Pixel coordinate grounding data
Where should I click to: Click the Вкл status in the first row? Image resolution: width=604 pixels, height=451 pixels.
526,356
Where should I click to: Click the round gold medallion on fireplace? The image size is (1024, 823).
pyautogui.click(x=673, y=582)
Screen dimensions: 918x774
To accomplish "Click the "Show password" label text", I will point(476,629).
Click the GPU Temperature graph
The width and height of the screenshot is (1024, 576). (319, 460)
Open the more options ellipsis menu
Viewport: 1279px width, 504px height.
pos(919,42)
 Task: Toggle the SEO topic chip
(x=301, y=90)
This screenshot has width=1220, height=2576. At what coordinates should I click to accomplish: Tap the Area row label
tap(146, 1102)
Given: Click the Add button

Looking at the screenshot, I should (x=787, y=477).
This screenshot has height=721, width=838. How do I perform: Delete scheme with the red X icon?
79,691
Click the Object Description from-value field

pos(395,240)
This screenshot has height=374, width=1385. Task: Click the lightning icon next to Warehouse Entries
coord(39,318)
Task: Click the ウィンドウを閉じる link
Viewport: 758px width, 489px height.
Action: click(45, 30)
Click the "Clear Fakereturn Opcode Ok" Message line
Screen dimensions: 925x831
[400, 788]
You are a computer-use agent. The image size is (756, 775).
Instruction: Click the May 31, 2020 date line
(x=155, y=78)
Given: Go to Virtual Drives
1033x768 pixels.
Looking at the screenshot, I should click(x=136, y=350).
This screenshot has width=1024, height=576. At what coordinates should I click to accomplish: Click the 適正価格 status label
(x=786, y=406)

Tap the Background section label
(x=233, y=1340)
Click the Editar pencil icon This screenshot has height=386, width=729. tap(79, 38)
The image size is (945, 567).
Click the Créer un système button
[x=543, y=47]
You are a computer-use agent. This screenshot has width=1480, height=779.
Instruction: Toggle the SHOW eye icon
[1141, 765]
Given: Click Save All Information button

## Goal of the exercise
Wherever a line of the data above contains "computer", copy that line.

## Expected answer
You are a computer-use agent. The image size is (756, 775).
You are a computer-use agent. This screenshot has width=1480, height=779.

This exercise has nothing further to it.